School Suspension and Disability Rights in Yukon

The school calls and says your child "can't be here today" because of a behavioural incident. No formal suspension letter. No documentation. Just a request to come pick them up — again. If this pattern sounds familiar, your child may be experiencing informal exclusion, and it may be discriminatory under Yukon law.

Students with disabilities in Yukon are disproportionately affected by both formal suspensions and the more insidious practice of informal exclusion — being sent home, kept out of the classroom, or having their school day shortened without the procedural protections that formal discipline requires.

The Informal Exclusion Problem

Formal suspensions in Yukon follow a documented process under the Education Act, including written notification to parents and the right to appeal. But what happens far more often for students with complex behavioural needs is informal exclusion: the school calls you to pick up your child, tells you they "can't manage today," or quietly reduces your child's school day without putting anything in writing.

Systemic reviews in Yukon have documented this pattern extensively. When Educational Assistant shortages mean there's no one available to support a student with behavioural needs, the path of least resistance is to send the child home. The child misses instruction. The pattern repeats. And because there's no formal suspension on record, there's nothing to appeal.

This is particularly acute in rural and remote communities where staffing is most fragile. If a single EA resigns in a community like Watson Lake or Old Crow, there's rarely a local replacement — and the student who depended on that EA may effectively lose access to school.

Why Disability-Based Exclusion Is Discriminatory

The Yukon Human Rights Act prohibits discrimination in the provision of public services, including education, based on physical or mental disability. Schools have a duty to accommodate students with disabilities to the point of undue hardship.

When a student is repeatedly sent home because of behaviour that stems from a diagnosed or suspected disability — autism, FASD, ADHD, anxiety, trauma — the school is arguably failing its duty to accommodate. The behaviour isn't separate from the disability. It's a manifestation of it.

The Supreme Court of Canada's Moore v. British Columbia decision reinforced that special education is the "ramp that provides access" to education. Systematically excluding a student from the classroom because the school lacks the resources to support their disability-related behaviour effectively denies that access.

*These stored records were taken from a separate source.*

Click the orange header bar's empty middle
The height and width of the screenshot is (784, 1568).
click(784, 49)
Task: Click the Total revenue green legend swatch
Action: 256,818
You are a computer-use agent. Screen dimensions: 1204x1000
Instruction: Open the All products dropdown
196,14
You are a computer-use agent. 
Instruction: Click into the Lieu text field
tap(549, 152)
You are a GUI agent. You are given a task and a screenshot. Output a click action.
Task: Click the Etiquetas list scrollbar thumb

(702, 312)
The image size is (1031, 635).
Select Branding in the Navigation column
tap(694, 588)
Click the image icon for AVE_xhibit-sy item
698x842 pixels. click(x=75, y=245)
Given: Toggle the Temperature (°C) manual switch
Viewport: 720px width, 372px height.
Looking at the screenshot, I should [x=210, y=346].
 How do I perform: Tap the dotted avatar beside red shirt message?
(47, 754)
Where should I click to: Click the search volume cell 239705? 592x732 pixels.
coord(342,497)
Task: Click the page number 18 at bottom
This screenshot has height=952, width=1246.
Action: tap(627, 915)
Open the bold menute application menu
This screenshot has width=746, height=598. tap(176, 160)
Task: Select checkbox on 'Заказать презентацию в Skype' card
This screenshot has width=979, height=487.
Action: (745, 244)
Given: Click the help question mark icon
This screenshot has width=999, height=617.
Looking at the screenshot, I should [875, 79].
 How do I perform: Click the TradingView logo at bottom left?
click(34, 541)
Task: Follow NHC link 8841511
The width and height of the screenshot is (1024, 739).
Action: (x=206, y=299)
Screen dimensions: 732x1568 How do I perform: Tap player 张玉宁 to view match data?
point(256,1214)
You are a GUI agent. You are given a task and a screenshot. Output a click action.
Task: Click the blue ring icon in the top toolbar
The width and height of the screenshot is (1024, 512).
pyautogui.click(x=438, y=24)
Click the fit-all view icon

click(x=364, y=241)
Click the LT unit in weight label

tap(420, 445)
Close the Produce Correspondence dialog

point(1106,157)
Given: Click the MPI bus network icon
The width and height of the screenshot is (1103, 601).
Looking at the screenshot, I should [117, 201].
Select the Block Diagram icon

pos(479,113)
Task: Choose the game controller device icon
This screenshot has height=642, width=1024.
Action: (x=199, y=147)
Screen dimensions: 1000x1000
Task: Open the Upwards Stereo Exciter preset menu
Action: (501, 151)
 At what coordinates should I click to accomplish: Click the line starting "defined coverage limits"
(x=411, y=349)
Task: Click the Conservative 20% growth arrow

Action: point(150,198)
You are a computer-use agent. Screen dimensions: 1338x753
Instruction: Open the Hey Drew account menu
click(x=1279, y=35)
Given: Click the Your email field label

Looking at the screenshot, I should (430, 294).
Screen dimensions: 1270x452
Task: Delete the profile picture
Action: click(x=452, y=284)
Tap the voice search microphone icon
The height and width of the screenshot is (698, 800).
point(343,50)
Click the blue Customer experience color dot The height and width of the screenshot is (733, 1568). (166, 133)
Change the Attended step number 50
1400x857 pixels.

Section 15 of the Canadian Charter of Rights and Freedoms adds another layer: equal protection and equal benefit of the law without discrimination based on mental or physical disability. A student who loses 30 or 50 school days per year to informal exclusion is not receiving equal benefit from the public education system.

What You Can Do

Document every instance. Keep a log with the date, who called you, what they said, and how much instructional time your child missed. If the school communicates by phone, follow up with an email: "To confirm our conversation today — you asked me to pick up [child] at 11am because [reason]. Please confirm this in writing." This creates the paper trail you'll need for any formal complaint.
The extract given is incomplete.